A l’heure où toutes les grandes griffes font appel à des égéries de renom ( lire article en page 74 à 78), Nina Ricci, et c’est un autre point important du business plan, ne tombe pas dans la pipolisation. Pas d’égérie, pas de star-system, la femme Nina Ricci est discrète et évanescente comme le mannequin belge Elise Crombez, le visage du parfum L’Air du Temps et photographiée par Jean-Baptiste Mondino. Des héroïnes à la Botticelli qui ont inspiré l’emblème des Trois Grâces. La femme Nina Ricci est fragile comme le cristal Lalique du parfum L’Air du Temps. L’essence de la maison contenue dans un flacon. Démonstration d’un mariage réussi.

Épreuve n°5 : Les parfums (qui, eux, ne se sont jamais endormis) vont suivre la mode.

C’est une étape essentielle du business plan. Le lancement du tout nouveau parfum de Nina Ricci, prénommé Nina, est accompagné d’une campagne de publicité d’envergure. On y voit une jeune fille en fleurs, habillée d’une sublime robe de bal signée Lars Nillson, à faire rêver les romantiques qui espèrent encore le prince charmant, déambuler dans un univers féerique, une sorte de paradis perdu, de jardin d’Eden, où elle cueille un flacon en forme de pomme (une réédition du flacon du parfum La fille d’Eve de 1952). La campagne, qui n’est pas sans rappeler le péché originel, souligne la douceur, la sagesse, la pureté mais aussi l’audace de la jeune femme. L’héroïne va-t-elle craquer et croquer dans la pomme ?

Épreuve n°6 : on relanceles points de vente.

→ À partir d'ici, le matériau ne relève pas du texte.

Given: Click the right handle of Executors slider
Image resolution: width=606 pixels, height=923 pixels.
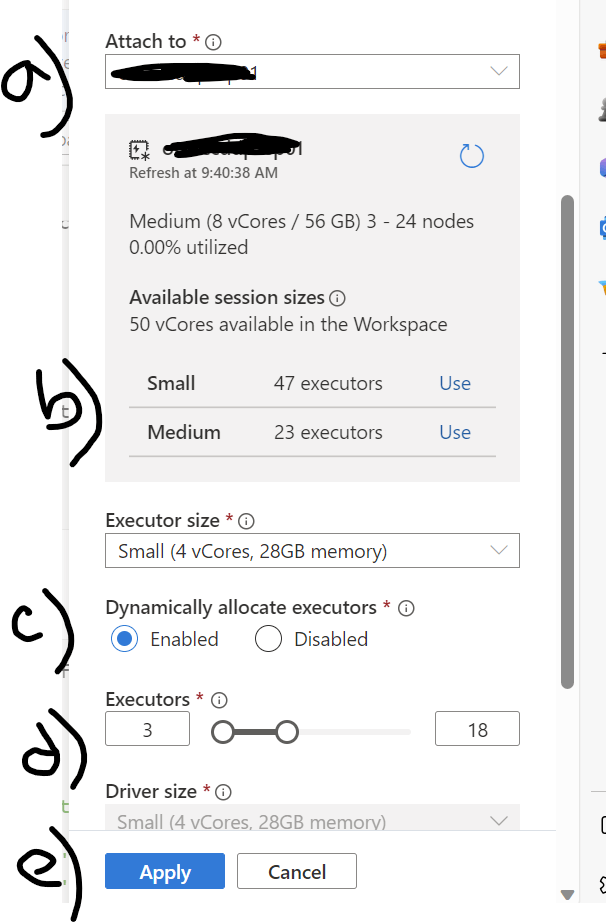Looking at the screenshot, I should 287,733.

En soignant la qualité des boutiques multimarques qui distribuent Nina Ricci. Ce qui revient à cibler les adresses exclusives, comme le Montaigne Market à Paris, le nouveau temple du luxe, l’incontournable Colette, les grands magasins Harvey Nichols de Londres et d’Istanbul.  » Au total, la marque compte 135 points de vente dans le monde pour le prêt-à-porter auquel on ajoutera 50 autres adresses d’ici deux ans, avertit le directeur des ventes, Thomas Girty, avec des cibles bien précises comme l’Asie, les Etats-Unis, Dubaï et l’Europe de l’Est où la marque connaît un grand succès.  » Toujours dans le but de soigner une image très haut de gamme. Nina Ricci ne compte qu’une boutique en nom propre dans le monde, celle de l’avenue Montaigne à Paris. Un bon début.

Épreuve n°7 : ondéveloppe, à moyen terme, les accessoires.

 » 30 à 60 % du chiffre d’affaires des maisons de couture proviennent des accessoires « , rappelle Christophe Hébré. Nina Ricci devrait donc développer, à moyen terme, les secteurs de la maroquinerie et des chaussures. Déjà très prisée pour sa lingerie, la griffe propose, notamment pour cet hiver, de ravissantes bombes de jockey, un des must-have de la saison ( lire article en page 80).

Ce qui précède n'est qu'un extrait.